> **What to produce**:
Search the listing for "sheet" and copy every line where it appears.

Top of Information supplied

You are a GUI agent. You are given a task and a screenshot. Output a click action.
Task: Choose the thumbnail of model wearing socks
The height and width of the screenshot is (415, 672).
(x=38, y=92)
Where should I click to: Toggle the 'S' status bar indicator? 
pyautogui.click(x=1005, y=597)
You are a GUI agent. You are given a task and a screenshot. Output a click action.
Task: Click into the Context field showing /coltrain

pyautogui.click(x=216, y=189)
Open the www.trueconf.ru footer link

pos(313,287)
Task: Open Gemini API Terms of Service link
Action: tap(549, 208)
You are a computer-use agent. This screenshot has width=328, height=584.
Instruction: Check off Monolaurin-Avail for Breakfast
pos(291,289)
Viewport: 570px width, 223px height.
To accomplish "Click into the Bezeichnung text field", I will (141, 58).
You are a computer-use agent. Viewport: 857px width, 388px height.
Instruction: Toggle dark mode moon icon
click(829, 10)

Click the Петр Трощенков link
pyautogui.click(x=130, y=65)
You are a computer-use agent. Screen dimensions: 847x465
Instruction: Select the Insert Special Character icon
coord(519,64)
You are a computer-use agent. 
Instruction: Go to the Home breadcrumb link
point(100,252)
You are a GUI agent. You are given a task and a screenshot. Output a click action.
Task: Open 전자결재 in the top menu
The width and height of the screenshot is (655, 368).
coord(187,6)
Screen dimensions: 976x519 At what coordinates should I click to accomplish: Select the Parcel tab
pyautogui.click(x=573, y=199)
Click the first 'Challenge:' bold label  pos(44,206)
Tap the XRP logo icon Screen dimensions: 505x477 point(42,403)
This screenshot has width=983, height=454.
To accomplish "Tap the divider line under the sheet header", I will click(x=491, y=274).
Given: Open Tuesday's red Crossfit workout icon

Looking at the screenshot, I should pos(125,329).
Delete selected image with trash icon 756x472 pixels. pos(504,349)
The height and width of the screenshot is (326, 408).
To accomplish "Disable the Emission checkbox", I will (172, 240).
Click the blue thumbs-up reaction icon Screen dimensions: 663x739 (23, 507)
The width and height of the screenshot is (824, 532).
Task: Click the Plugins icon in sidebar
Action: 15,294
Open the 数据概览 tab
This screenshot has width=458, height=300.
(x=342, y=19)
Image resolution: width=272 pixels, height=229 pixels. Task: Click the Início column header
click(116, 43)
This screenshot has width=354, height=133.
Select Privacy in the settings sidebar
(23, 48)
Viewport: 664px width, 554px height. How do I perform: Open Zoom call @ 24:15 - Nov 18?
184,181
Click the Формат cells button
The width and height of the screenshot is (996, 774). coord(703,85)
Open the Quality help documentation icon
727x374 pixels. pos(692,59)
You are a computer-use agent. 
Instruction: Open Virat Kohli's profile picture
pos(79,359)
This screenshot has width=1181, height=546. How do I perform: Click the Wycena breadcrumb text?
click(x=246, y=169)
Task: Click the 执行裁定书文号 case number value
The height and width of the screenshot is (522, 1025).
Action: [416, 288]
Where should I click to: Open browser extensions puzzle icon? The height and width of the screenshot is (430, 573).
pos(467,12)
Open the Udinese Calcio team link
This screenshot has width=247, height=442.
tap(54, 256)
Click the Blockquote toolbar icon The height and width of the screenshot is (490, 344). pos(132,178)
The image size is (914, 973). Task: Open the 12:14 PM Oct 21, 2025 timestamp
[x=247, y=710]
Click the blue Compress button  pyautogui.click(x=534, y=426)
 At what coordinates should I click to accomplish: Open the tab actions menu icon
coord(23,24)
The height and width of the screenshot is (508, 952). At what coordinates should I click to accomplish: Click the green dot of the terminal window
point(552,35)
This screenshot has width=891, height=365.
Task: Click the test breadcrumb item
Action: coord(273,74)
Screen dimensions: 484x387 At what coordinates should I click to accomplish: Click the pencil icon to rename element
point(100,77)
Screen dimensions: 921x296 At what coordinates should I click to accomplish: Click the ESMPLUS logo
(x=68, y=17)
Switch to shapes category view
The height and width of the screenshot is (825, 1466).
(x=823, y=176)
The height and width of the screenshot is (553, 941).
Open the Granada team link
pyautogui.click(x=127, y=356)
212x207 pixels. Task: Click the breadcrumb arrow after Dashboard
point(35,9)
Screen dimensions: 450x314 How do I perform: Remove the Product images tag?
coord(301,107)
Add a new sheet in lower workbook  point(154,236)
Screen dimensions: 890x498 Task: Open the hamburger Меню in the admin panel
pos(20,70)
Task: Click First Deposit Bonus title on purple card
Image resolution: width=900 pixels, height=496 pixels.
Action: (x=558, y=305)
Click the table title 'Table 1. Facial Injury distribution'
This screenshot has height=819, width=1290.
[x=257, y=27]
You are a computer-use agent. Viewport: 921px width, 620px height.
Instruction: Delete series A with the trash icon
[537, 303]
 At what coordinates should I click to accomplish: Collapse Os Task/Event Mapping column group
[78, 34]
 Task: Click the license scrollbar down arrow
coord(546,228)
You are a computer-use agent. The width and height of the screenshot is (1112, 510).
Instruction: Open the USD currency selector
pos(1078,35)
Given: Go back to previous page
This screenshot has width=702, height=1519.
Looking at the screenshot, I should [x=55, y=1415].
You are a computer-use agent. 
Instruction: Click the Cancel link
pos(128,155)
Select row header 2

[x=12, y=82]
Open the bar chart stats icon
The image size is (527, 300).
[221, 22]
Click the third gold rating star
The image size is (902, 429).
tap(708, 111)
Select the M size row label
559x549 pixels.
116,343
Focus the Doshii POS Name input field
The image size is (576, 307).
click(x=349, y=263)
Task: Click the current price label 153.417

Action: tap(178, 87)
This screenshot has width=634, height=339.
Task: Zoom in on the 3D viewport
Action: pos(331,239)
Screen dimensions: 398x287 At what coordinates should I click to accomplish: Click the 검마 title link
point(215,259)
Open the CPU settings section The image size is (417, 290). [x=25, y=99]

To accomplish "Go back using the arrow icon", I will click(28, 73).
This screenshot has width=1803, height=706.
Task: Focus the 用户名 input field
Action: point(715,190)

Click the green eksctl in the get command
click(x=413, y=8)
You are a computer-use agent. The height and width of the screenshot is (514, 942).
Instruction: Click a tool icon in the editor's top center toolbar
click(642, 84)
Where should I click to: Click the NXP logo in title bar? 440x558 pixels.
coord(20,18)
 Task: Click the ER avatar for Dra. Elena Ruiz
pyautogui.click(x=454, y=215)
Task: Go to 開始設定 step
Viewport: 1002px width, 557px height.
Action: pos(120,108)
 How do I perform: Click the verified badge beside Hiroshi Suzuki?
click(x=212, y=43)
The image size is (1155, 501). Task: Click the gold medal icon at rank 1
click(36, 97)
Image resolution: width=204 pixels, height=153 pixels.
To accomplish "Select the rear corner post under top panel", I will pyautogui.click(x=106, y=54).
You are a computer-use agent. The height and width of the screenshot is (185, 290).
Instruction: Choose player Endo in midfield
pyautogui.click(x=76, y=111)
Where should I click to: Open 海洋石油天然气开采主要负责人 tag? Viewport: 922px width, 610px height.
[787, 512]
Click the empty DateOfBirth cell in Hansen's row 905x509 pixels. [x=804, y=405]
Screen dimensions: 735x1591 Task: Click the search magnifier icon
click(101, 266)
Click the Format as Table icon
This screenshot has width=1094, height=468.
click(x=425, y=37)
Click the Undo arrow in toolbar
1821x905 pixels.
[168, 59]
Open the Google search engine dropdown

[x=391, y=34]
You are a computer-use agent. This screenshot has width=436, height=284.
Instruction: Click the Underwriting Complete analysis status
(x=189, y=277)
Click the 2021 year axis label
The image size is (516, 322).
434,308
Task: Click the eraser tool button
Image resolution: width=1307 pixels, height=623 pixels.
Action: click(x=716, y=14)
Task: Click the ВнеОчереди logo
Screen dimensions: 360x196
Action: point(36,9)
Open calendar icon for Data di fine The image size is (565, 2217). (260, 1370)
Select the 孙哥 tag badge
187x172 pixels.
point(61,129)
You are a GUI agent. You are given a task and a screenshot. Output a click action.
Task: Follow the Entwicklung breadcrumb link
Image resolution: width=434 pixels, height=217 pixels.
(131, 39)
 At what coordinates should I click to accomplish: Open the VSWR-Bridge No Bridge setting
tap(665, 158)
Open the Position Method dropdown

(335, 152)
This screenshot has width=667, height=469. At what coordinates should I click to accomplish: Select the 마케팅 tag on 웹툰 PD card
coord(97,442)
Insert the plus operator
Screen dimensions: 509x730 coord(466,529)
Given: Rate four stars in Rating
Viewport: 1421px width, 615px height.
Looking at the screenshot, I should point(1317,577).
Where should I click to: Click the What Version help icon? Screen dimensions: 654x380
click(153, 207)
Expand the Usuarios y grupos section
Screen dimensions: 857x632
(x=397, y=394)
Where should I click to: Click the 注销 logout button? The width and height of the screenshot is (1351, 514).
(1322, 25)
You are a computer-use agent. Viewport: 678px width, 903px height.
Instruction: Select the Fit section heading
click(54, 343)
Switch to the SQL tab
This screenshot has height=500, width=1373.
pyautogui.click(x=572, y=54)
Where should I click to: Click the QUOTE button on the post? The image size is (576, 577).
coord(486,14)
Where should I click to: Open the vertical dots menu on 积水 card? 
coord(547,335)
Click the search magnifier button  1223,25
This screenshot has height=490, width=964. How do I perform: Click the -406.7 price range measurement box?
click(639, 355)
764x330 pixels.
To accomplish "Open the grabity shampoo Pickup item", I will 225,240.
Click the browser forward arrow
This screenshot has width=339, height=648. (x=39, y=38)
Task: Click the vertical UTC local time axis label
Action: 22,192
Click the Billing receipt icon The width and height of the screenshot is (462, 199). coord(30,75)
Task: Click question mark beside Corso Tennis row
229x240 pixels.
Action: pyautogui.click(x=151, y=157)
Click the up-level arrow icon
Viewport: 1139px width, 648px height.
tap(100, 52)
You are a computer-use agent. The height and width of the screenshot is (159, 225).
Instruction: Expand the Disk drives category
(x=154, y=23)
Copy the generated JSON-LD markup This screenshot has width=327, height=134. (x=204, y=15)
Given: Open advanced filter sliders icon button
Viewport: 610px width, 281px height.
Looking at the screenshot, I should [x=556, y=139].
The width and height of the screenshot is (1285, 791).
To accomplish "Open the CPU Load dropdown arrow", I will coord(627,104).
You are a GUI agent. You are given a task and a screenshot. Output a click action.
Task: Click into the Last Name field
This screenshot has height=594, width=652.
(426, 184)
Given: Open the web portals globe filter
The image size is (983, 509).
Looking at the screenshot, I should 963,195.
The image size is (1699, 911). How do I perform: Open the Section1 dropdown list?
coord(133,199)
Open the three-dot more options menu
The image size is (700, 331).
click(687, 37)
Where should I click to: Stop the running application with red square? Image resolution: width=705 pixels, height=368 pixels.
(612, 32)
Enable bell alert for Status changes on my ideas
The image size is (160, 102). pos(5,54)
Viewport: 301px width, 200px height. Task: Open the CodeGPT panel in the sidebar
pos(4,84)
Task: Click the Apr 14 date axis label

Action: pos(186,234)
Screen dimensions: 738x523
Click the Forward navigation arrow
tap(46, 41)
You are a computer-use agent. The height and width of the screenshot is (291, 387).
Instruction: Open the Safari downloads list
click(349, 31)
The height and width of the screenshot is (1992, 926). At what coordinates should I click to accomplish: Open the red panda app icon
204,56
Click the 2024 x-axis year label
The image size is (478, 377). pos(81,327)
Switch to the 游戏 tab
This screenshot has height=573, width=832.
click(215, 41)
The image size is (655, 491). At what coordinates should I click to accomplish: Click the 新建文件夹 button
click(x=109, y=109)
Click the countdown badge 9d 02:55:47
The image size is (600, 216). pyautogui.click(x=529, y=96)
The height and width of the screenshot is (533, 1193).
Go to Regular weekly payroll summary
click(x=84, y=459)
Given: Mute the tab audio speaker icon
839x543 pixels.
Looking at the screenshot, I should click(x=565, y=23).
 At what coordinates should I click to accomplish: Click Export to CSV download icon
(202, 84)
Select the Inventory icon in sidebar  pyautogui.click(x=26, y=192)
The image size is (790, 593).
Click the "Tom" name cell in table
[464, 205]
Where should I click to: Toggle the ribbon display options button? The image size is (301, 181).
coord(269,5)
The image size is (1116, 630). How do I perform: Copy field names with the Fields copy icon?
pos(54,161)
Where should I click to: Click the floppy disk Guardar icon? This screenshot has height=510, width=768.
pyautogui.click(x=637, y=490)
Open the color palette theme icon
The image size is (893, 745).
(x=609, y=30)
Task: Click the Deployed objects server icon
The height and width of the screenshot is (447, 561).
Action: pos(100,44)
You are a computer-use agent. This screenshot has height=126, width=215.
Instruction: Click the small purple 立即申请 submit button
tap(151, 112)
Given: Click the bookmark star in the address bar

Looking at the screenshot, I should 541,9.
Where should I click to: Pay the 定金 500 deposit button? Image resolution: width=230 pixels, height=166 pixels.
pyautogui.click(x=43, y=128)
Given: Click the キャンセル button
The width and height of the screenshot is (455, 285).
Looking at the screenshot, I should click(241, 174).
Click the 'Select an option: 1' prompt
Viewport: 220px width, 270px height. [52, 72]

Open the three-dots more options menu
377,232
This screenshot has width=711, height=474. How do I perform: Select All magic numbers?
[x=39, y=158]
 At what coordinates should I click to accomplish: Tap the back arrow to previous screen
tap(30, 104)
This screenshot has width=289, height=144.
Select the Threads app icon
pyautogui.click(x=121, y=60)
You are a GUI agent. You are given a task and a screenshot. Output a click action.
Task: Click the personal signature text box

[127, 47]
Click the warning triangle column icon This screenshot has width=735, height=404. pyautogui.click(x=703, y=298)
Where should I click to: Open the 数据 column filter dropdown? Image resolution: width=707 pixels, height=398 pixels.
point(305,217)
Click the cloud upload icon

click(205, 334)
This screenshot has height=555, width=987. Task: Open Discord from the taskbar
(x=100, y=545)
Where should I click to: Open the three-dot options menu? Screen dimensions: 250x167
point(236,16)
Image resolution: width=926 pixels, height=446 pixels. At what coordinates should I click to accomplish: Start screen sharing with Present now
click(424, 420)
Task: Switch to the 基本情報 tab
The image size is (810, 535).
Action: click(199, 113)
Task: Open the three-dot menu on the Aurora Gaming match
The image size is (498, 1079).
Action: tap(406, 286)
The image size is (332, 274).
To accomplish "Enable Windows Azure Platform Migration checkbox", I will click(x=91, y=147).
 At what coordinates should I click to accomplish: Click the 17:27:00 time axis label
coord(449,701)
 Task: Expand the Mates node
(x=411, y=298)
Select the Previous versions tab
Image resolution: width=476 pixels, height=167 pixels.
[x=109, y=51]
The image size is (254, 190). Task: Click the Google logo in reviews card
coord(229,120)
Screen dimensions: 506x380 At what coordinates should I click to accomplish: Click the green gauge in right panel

Bottom of Information supplied

> **Result of this task**:
To accomplish "Tap the divider line under the sheet header", I will click(x=491, y=274).
Add a new sheet in lower workbook  point(154,236)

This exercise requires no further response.